Daniel Wikler has contributed to the literature on the ethics of research with human subjects for over four decades. He is co-author of the World Health Organization’s Casebook on Ethical Issues in International Health Research, and has co-taught the graduate course on research ethics at the Harvard School of Public Health and in 25 developing countries. He contributed to the conception and analysis, as well as the fund-raising and execution, of the research project that generated the results presented in this article.

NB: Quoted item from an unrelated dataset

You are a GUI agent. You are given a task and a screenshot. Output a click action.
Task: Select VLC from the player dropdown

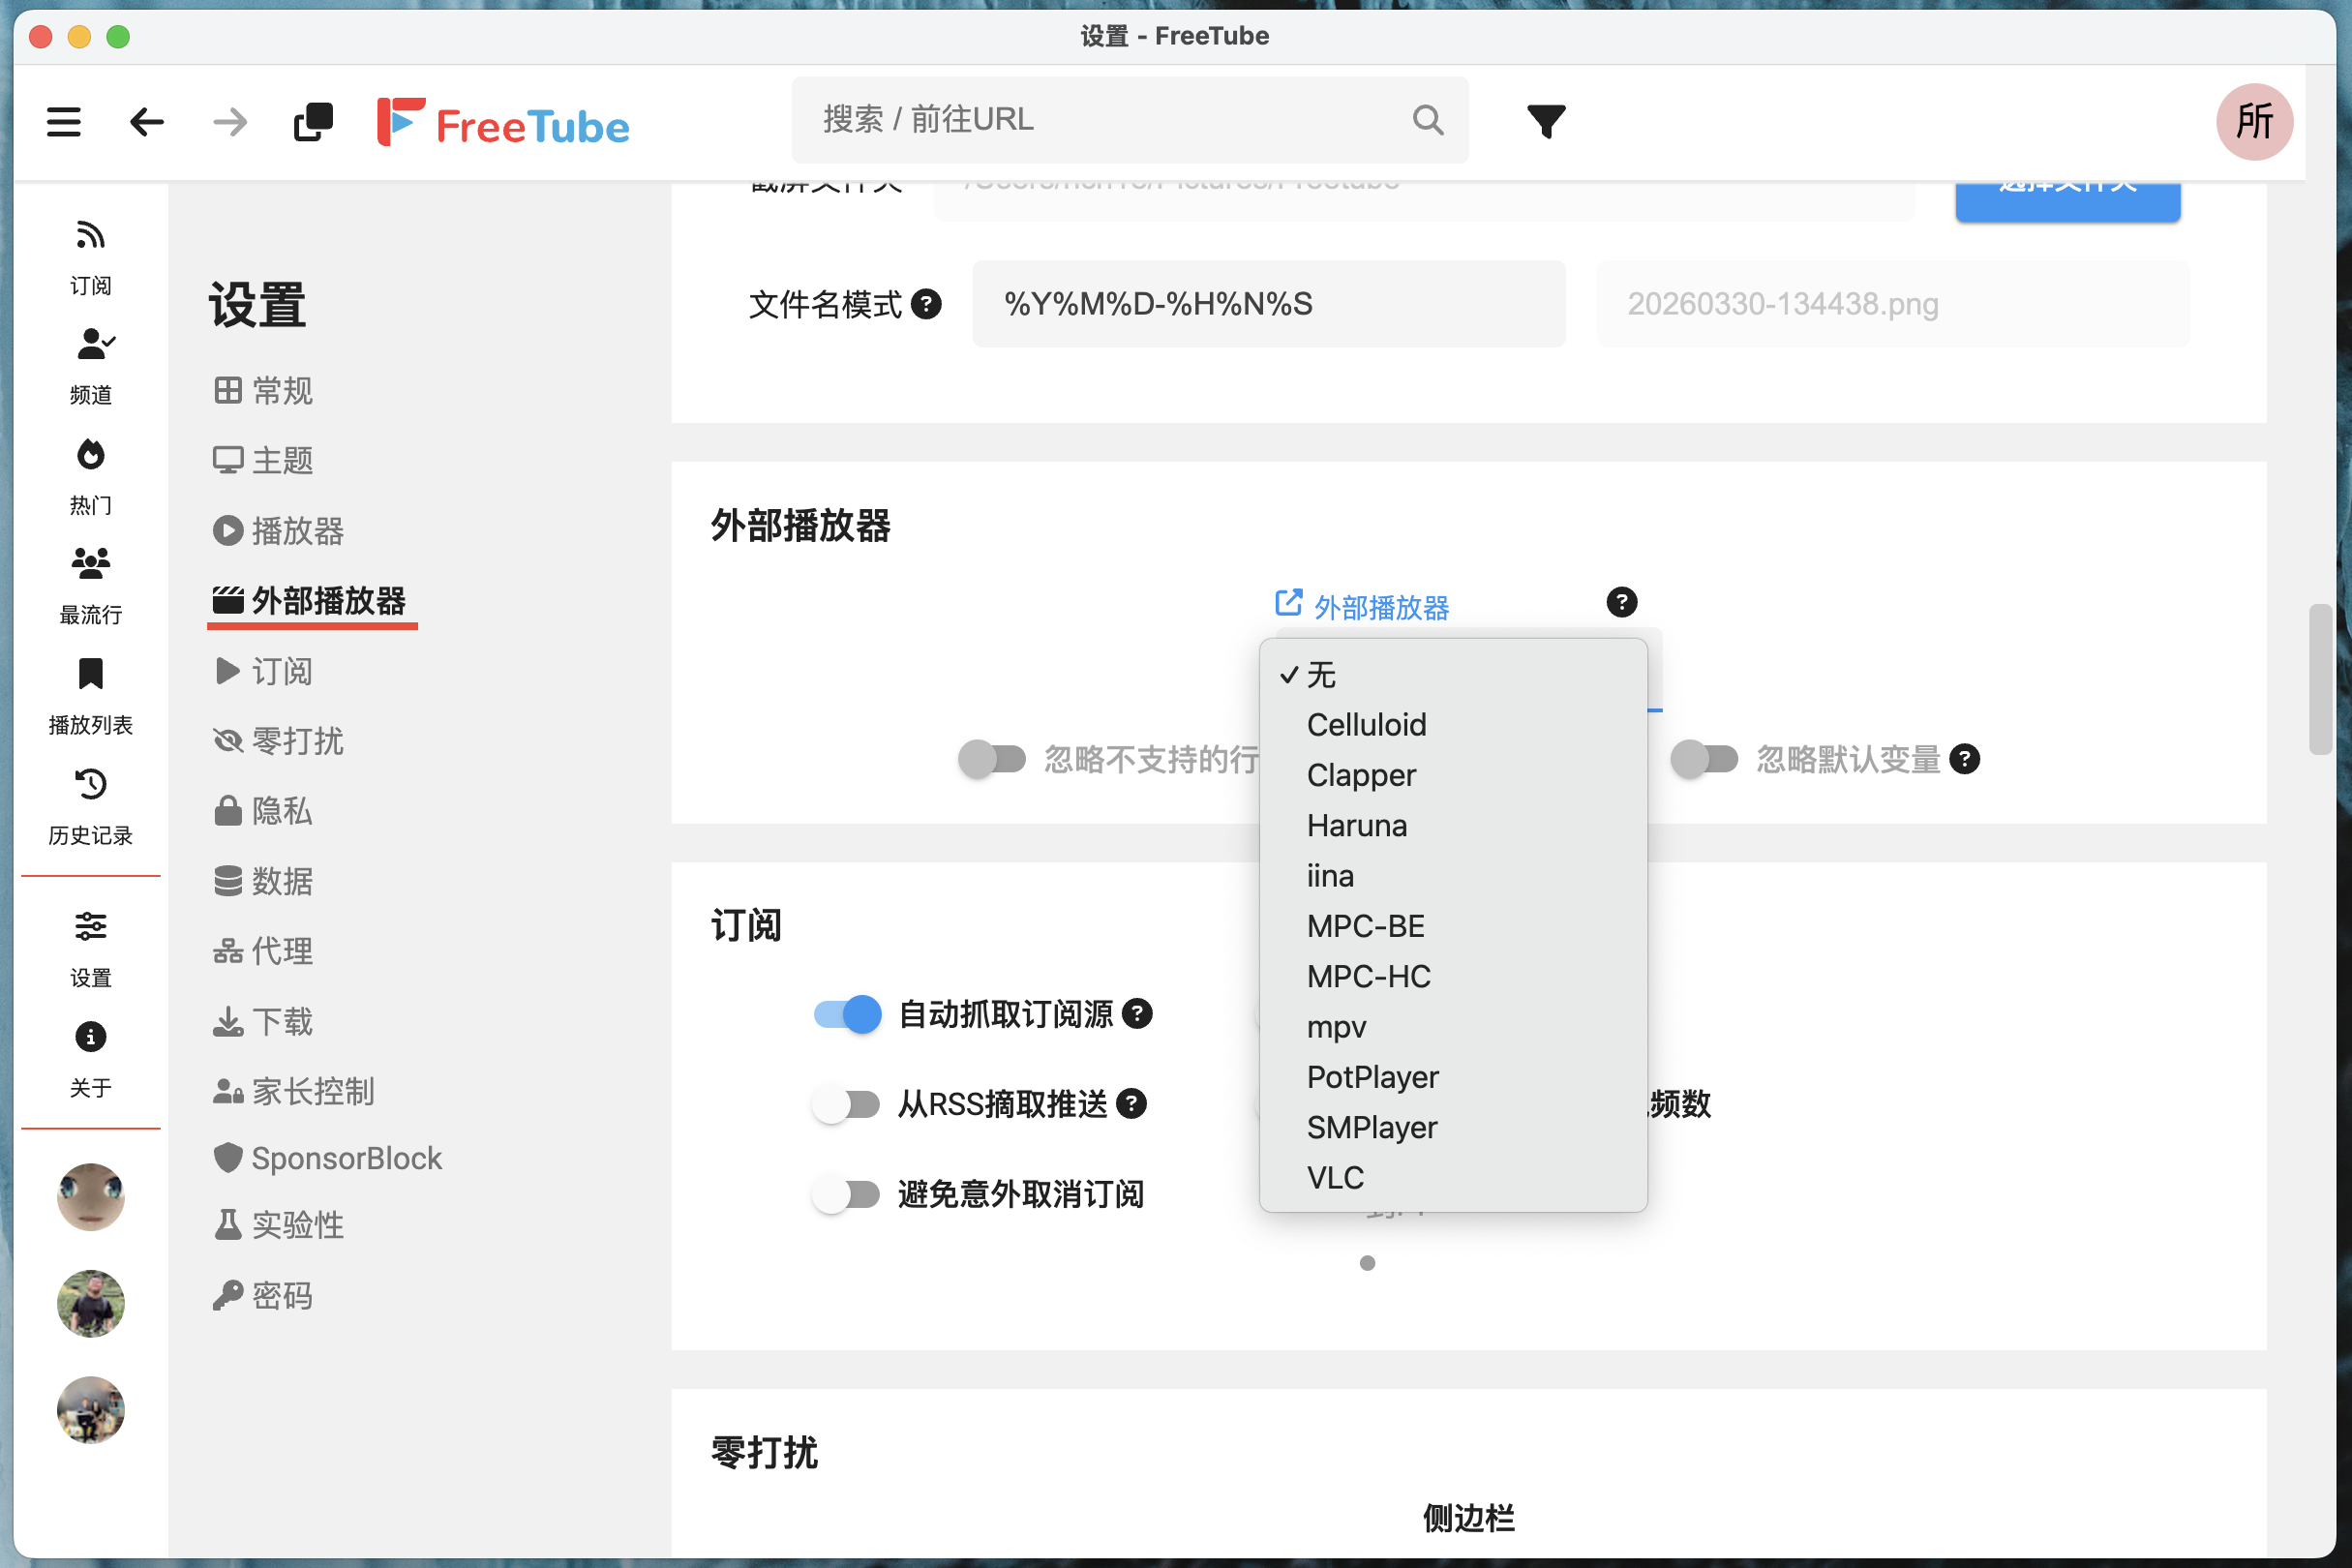pos(1334,1177)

Till Bärnighausen is Alexander von Humboldt Professor at Heidelberg University and director of the Heidelberg Institute of Global Health (HIGH) in the Medical Faculty and the University Hospital. His main research interests are to identify, design and test novel interventions and policies to improve population health. He contributed to the conception, methods design, and analysis, as well as the fund-raising and execution, of the research project that generated the results presented in this article.
Footnotes
Funding: We would like to acknowledge funding for this study by the Wellcome Trust (Grant No. 208766/Z/17/Z. Till Bärnighausen was supported by the Alexander von Humboldt Foundation through the Alexander von Humboldt Professor award, funded by the Federal Ministry of Education and Research; the European Union; the Wellcome Trust; and from NICHD of NIH (R01-HD084233), NIA of NIH (P01-AG041710), NIAID of NIH (R01-AI124389 and R01-AI112339) as well as FIC of NIH (D43-TW009775). Shannon A. McMahon was supported by the Olympia Morata Program of Heidelberg University.
Availability of Materials: The datasets generated through this study are not publicly available in order to protect the identity of interviewees. Pseudonymized transcripts can be made available from the corresponding author on reasonable request.